Уотан вскинул голову и выгнул вопросительно бровь. После этого сна — точно нет. Да и до него тоже. В конце концов, он не так давно лишился жены, о каком браке может идти речь?
— Алоис… — он недовольно посмотрел на него, — Просто какое-то послание странное от официанта. Может она тоже за одно с Лени и Шефером? — эта мысль была для Уотана вполне логичной. Он доверял только своей голове, и если она подкинула такую информацию, значит здесь что-то нечисто.
Вайдеман вздрогнул и развернулся всем корпусом к Кёнигу:
— Watan, hast du deinen verdammten Verstand verloren? (Уот, ты совсем с ума сошёл?) — на его лице застыла едва читаемая эмоция замешательства. Он будто ждал, что Уотан сейчас засмеётся в голос и покрутит у виска со словами «Ты серьёзно поверил?». Но настоящему Уотану смешно не было ни на каплю. Он вспомнил последнюю строчку на бумажке, написанную красными чернилами. А были ли это чернила? Вдруг, это была кровь? Специально, чтобы среди всего прочего Кёниг запомнил именно эти слова, — Это всего лишь сон! — Алоис заметно начал выходить из себя. Уотан в последнее время часто стал замечать за ним слишком агрессивное поведение. А не прячет ли он их всех?
«Нет, перестань об этом думать! Мы же это уже обсуждали», — дал ему внутренний голос оплеуху за такие мысли. Нельзя подозревать того, кого ты сам попросил помочь разобраться в этой истории. Он уже давно пришёл к этому умозаключению — ещё тогда, когда впервые Алоис привёл в их подвал Эмиля.

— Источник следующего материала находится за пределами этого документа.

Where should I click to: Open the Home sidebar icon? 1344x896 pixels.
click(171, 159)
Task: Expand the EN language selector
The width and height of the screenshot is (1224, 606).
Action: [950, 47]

— Это не «всего лишь сон». Это связь с моим подсознанием. Интуицией, — заговорил Кёниг, разрезая голосом тишину, которая установилась на время его мысленного конфликта, — Ты же сам говорил об этом пару минут назад.

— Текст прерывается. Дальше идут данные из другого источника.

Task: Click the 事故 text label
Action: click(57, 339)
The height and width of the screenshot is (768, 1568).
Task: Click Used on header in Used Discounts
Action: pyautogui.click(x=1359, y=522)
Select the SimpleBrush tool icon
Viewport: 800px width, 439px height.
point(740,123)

Вайдеман сжал губы, вспоминая, о чём они вообще разговаривали до рассказа сна. Он потряс головой и посмотрел прямо в глаза Кёнигу:
— Уотан, не в этом суть интуиции, — по его взгляду было понятно, что он хотел начать философствовать на тему внутренней чуйки, но почему-то отмахнулся от этой затеи, — Ты не Менделеев, чтобы тебе снились разгадки на все волнующие тебя тайны.